What does every Princess need, besides a Prince Charming? A Castle, of course! I put this Cardboard Castle together using just a few supplies. You could make it bigger and more detailed if you want, but this size worked perfectly for what I needed.
Supplies Needed to Make a Cardboard Castle
- Cardboard boxes – You will need one large box for the main part of the castle. Additional smaller boxes are great for entrances and additions to your homemade castle. Round shipping tubes make great turrets.
- Scissors or box cutter
- Strong packing tape or tacky glue
- Rustoleum Stone Textured Spray Paint
- Flags, pennants, or other decorations to complete your cardboard castle.
Instructions for making a DIY Cardboard Castle
- Using the packing tape, I tape the lid flaps at the corners so they would stand up. Depending on the size of your box and how big you want your castle, you may not have to do this part. I wanted the extra height. The cardboard castle that I made is not large enough to play in, but it’s the perfect size for action figures. An appliance box would be great for a cardboard castle that kids could play in.
- I used scissors to cut the squares out of the top edge to make the uppy downy pattern. If you look at the photo, you’ll see what I’m talking about. (OK I admit, I’m not up on all the fancy names of the parts of a castle, so I will just have to describe them the best I can!) I used old scissors. My good scissors would have cut better, but I didn’t want to ruin them. A box cutter or utility knife would also work for cutting straight lines, but cutting curves is more difficult.
- Use a smaller box to create a foyer. I don’t know if real castles have “foyers”, but mine does! I cut a half oval for a door. If you wanted to make an authentic castle, you could make a draw bridge door that goes over a moat and opens and closes with cables. Use your imagination and have fun with it! I wanted my Cardboard Box Castle to look like a sandcastle, so I didn’t need a lot of details.
- For the small box on top of the “foyer”, I used the squares that I cut off of the large box.
- To finish the castle, I painted it with Rustoleum American Accents texture paint.
- I added an American Flag to the top. You could make pennants and flags for decorations.
Here are some tips for using Rustoleum Stone Textured Spray Paint.
- Only use in a well ventilated area. I had to do it outside. If you use it outside, do it on a calm day with little wind.

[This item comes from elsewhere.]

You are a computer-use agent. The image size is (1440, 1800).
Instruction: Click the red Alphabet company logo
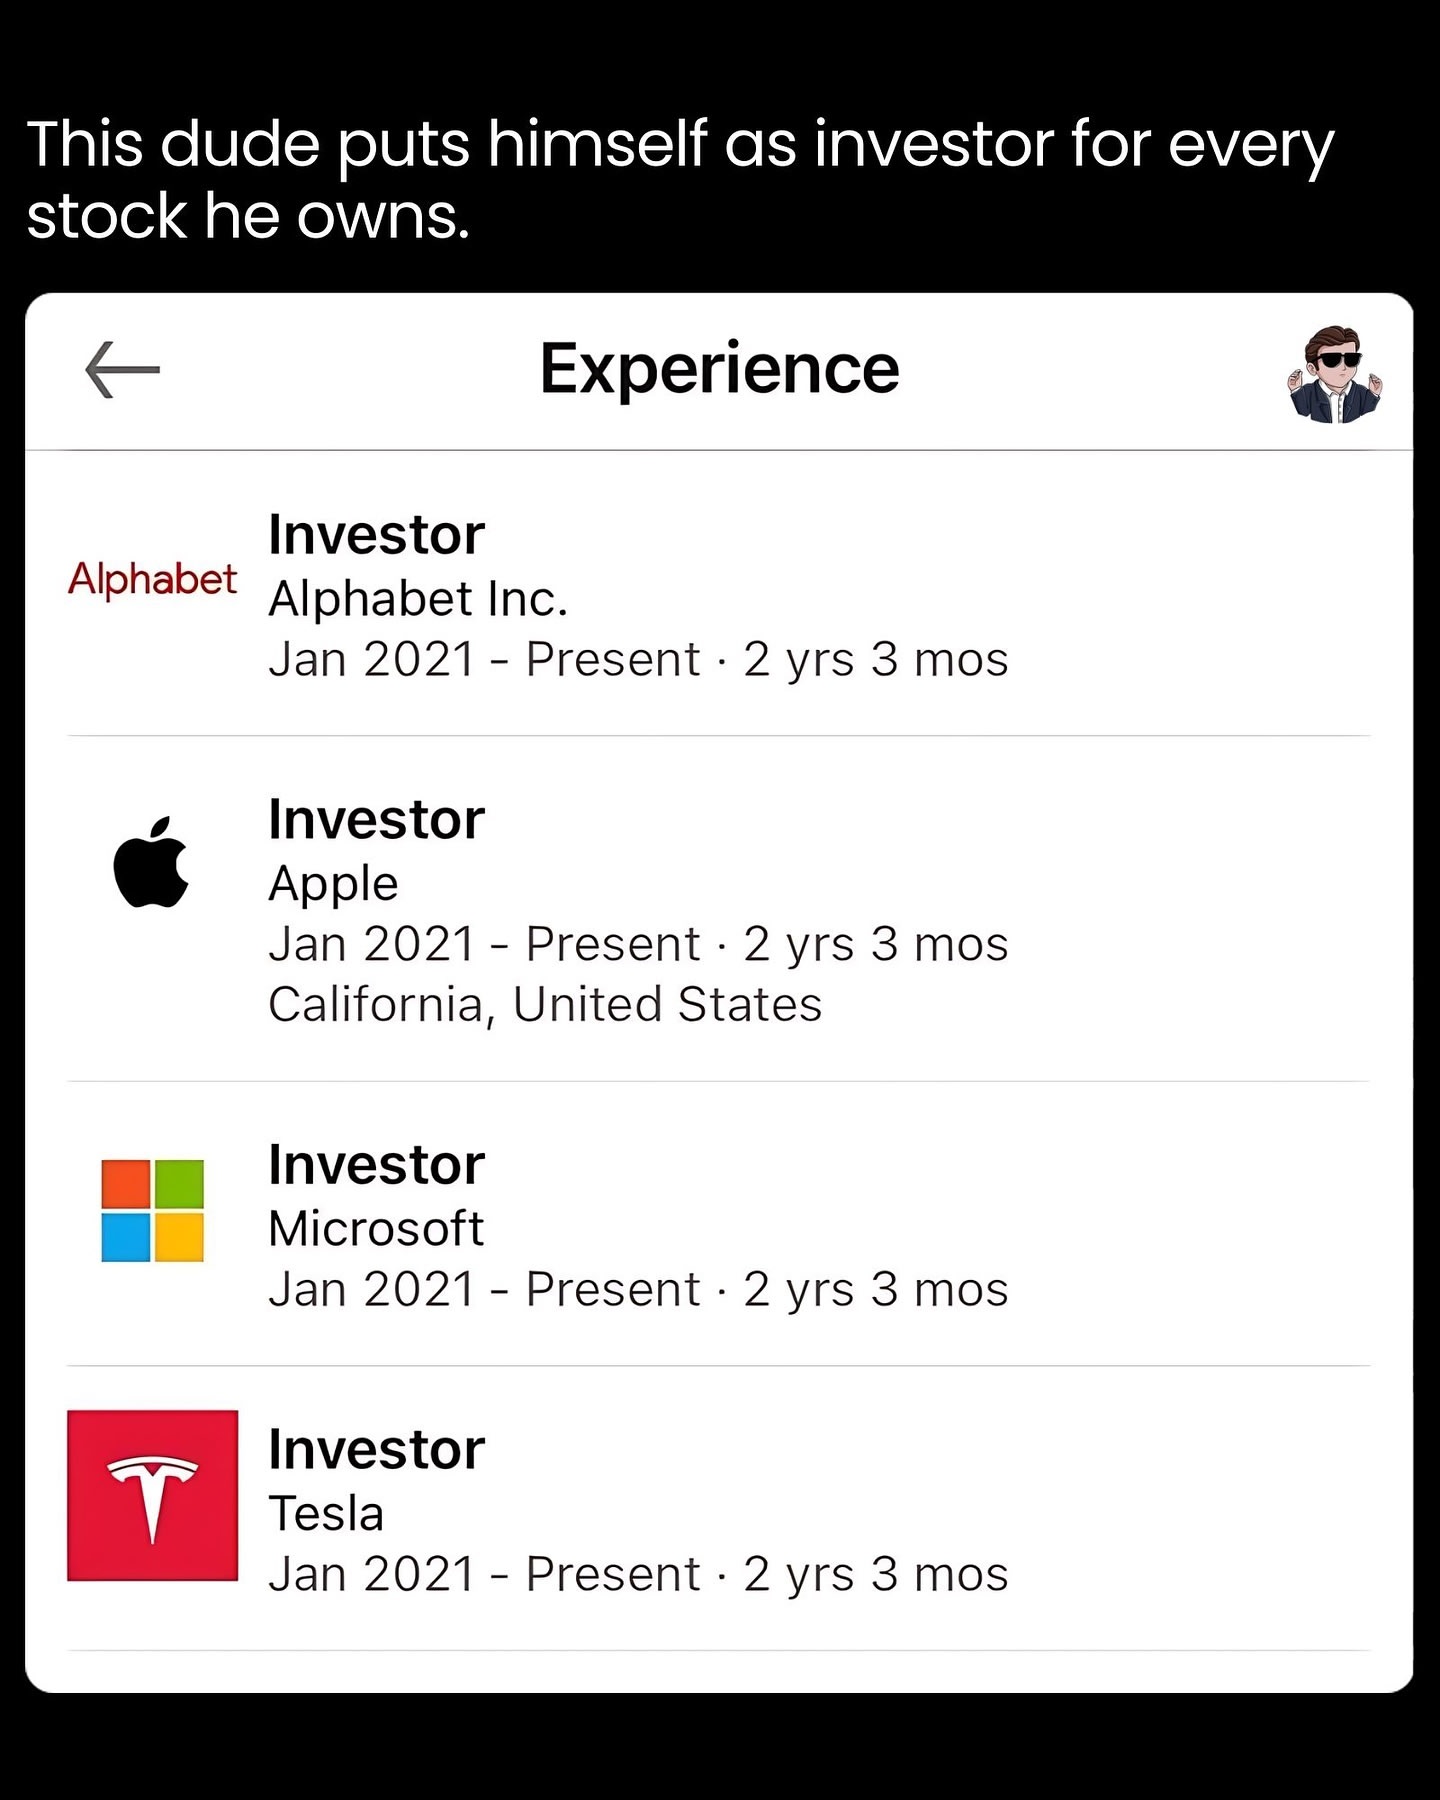click(x=152, y=579)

- Shake the can well before using.
- Hold the can 8-12″ from the surface you are spraying.
- Shake the can frequently while using it.
- Apply in thin even coats.
- Let paint dry for at least 15 minutes between coats.
- Base coat the object that you are painting a color that is close to the Rust oleum Stone paint color that you have chosen. You will get much better coverage with the spray paint by having a base coat. I made the mistake of not doing this. My cardboard box had some white labels and black writing on them. It took many coats of stone spray paint to cover them.
Here’s my box while I’m in the process of painting it. I volunteered to make a sand castle for a Fire Prevention Parade Float. Since it needed to be transported, I didn’t attach the boxes. The largest box was a pressure washer box that I got from Sears.
Businesses are more than happy to save large cardboard boxes for you, but they don’t usually keep them on hand. I asked at Lowe’s for an appliance box. They unpack their appliances at night when they are stocking merchandise and break them down right away for recycling. They were willing to save me one that I could pick up the next day. I was really hoping to get one the same day, so I went to Sears. They also do the same thing, but luckily one of the employees had just unboxed a pressure washer, and the cardboard box was just the right size.
I really wanted some large mailing tubes to use as turrets. (You know, the tall roundy things on castles) I couldn’t find any mailing tubes that weren’t expensive, but if I had had more time, they would have been a great addition.
If you’re not crafty, here is a Premade Cardboard Castle that’s already decorated.
Ideas for your Cardboard Castle
This would be such a fun project to make with kids. They would play with this for hours with knights and horses. If you cut the bottom off of the box, it will fold flat for easy storage. You could use a HUGE box from a washing machine or clothes dryer so that kids could dress up and play in the boxes.
By removing the back of the box, you would make a puppet show stage. The possibilities are endless, and you are only limited by your imagination. Little girls would love a pink glitter castle, but little boys would love to draw stones and bricks on the outside. Flags and pennants would make a nice addition as well, and the kids would enjoy making them.
How I Used My Cardboard Castle
Here is the Fire Prevention Float with the cardboard castle. The theme was “365 Days a year, FIRE PREVENTION tops Santa’s list. It was in the annual Maryland State Fire Prevention Parade in Ocean City, Maryland. It won a trophy for Best Appearing Float and a trophy for best comical entry.